**Work task**
From first line to last, copy the material below exactly.
____________
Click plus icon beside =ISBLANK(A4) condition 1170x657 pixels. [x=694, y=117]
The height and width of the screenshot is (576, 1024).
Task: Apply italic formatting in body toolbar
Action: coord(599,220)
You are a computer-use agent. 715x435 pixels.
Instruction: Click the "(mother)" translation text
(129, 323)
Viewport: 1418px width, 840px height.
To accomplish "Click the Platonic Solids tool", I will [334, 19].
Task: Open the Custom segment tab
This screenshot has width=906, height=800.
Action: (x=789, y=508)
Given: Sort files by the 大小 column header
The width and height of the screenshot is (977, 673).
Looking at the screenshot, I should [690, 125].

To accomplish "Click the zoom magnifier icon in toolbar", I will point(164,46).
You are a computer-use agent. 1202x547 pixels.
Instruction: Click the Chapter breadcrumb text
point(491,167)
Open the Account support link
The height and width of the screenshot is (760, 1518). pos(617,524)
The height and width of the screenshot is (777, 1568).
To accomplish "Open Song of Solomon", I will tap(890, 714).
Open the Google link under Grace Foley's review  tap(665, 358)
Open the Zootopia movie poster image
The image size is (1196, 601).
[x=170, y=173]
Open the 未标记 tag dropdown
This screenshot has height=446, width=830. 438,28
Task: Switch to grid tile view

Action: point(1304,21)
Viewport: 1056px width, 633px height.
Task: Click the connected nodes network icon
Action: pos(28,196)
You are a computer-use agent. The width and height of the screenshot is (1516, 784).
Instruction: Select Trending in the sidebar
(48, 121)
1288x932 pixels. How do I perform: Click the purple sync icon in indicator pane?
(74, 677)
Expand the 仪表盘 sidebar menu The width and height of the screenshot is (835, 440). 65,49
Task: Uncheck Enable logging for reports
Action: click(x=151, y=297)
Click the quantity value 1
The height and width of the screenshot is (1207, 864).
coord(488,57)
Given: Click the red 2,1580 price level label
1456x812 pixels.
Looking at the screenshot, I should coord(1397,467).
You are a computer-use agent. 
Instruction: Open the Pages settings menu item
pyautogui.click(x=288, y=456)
____________
**Exercise response**
Click plus icon beside =ISBLANK(A4) condition 1170x657 pixels. [x=694, y=117]
The height and width of the screenshot is (576, 1024).
Task: Apply italic formatting in body toolbar
Action: coord(599,220)
You are a computer-use agent. 715x435 pixels.
Instruction: Click the "(mother)" translation text
(129, 323)
Viewport: 1418px width, 840px height.
To accomplish "Click the Platonic Solids tool", I will [334, 19].
Task: Open the Custom segment tab
This screenshot has width=906, height=800.
Action: (x=789, y=508)
Given: Sort files by the 大小 column header
The width and height of the screenshot is (977, 673).
Looking at the screenshot, I should [690, 125].

To accomplish "Click the zoom magnifier icon in toolbar", I will point(164,46).
You are a computer-use agent. 1202x547 pixels.
Instruction: Click the Chapter breadcrumb text
point(491,167)
Open the Account support link
The height and width of the screenshot is (760, 1518). pos(617,524)
The height and width of the screenshot is (777, 1568).
To accomplish "Open Song of Solomon", I will tap(890, 714).
Open the Google link under Grace Foley's review  tap(665, 358)
Open the Zootopia movie poster image
The image size is (1196, 601).
[x=170, y=173]
Open the 未标记 tag dropdown
This screenshot has height=446, width=830. 438,28
Task: Switch to grid tile view

Action: point(1304,21)
Viewport: 1056px width, 633px height.
Task: Click the connected nodes network icon
Action: pos(28,196)
You are a computer-use agent. The width and height of the screenshot is (1516, 784).
Instruction: Select Trending in the sidebar
(48, 121)
1288x932 pixels. How do I perform: Click the purple sync icon in indicator pane?
(74, 677)
Expand the 仪表盘 sidebar menu The width and height of the screenshot is (835, 440). 65,49
Task: Uncheck Enable logging for reports
Action: click(x=151, y=297)
Click the quantity value 1
The height and width of the screenshot is (1207, 864).
coord(488,57)
Given: Click the red 2,1580 price level label
1456x812 pixels.
Looking at the screenshot, I should coord(1397,467).
You are a computer-use agent. 
Instruction: Open the Pages settings menu item
pyautogui.click(x=288, y=456)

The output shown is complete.